▸ EXERCISE AIM: Reproduce the entries below, please. Keep every character the same.

Stored items
*** Block opens ***

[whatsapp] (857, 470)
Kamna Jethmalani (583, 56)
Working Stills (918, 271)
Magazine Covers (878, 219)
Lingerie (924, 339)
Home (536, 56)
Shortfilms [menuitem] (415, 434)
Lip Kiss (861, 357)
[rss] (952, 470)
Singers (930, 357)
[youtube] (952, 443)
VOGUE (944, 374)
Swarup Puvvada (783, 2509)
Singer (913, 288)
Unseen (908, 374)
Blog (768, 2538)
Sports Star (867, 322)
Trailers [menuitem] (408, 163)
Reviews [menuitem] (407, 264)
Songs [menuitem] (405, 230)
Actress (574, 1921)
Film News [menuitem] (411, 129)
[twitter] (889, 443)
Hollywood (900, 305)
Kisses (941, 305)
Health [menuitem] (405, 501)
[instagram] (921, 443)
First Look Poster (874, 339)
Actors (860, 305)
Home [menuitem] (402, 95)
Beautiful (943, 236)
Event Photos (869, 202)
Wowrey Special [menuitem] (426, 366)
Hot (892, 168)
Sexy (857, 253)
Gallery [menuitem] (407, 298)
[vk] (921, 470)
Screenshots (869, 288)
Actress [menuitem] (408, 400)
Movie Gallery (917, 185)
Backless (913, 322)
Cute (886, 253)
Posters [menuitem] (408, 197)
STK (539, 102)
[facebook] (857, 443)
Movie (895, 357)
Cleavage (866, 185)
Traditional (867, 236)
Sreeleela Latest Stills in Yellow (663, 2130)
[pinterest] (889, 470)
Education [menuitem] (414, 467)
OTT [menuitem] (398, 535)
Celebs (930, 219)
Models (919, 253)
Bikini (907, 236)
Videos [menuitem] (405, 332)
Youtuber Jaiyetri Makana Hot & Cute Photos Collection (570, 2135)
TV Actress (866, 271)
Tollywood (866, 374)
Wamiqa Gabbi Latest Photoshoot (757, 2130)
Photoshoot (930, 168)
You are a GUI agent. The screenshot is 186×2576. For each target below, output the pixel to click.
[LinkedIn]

*** Block closes ***

▸ REPLY:
[whatsapp] (857, 470)
Kamna Jethmalani (583, 56)
Working Stills (918, 271)
Magazine Covers (878, 219)
Lingerie (924, 339)
Home (536, 56)
Shortfilms [menuitem] (415, 434)
Lip Kiss (861, 357)
[rss] (952, 470)
Singers (930, 357)
[youtube] (952, 443)
VOGUE (944, 374)
Swarup Puvvada (783, 2509)
Singer (913, 288)
Unseen (908, 374)
Blog (768, 2538)
Sports Star (867, 322)
Trailers [menuitem] (408, 163)
Reviews [menuitem] (407, 264)
Songs [menuitem] (405, 230)
Actress (574, 1921)
Film News [menuitem] (411, 129)
[twitter] (889, 443)
Hollywood (900, 305)
Kisses (941, 305)
Health [menuitem] (405, 501)
[instagram] (921, 443)
First Look Poster (874, 339)
Actors (860, 305)
Home [menuitem] (402, 95)
Beautiful (943, 236)
Event Photos (869, 202)
Wowrey Special [menuitem] (426, 366)
Hot (892, 168)
Sexy (857, 253)
Gallery [menuitem] (407, 298)
[vk] (921, 470)
Screenshots (869, 288)
Actress [menuitem] (408, 400)
Movie Gallery (917, 185)
Backless (913, 322)
Cute (886, 253)
Posters [menuitem] (408, 197)
STK (539, 102)
[facebook] (857, 443)
Movie (895, 357)
Cleavage (866, 185)
Traditional (867, 236)
Sreeleela Latest Stills in Yellow (663, 2130)
[pinterest] (889, 470)
Education [menuitem] (414, 467)
OTT [menuitem] (398, 535)
Celebs (930, 219)
Models (919, 253)
Bikini (907, 236)
Videos [menuitem] (405, 332)
Youtuber Jaiyetri Makana Hot & Cute Photos Collection (570, 2135)
TV Actress (866, 271)
Tollywood (866, 374)
Wamiqa Gabbi Latest Photoshoot (757, 2130)
Photoshoot (930, 168)
You are a GUI agent. The screenshot is 186×2576. For each target below, output the pixel to click.
[LinkedIn]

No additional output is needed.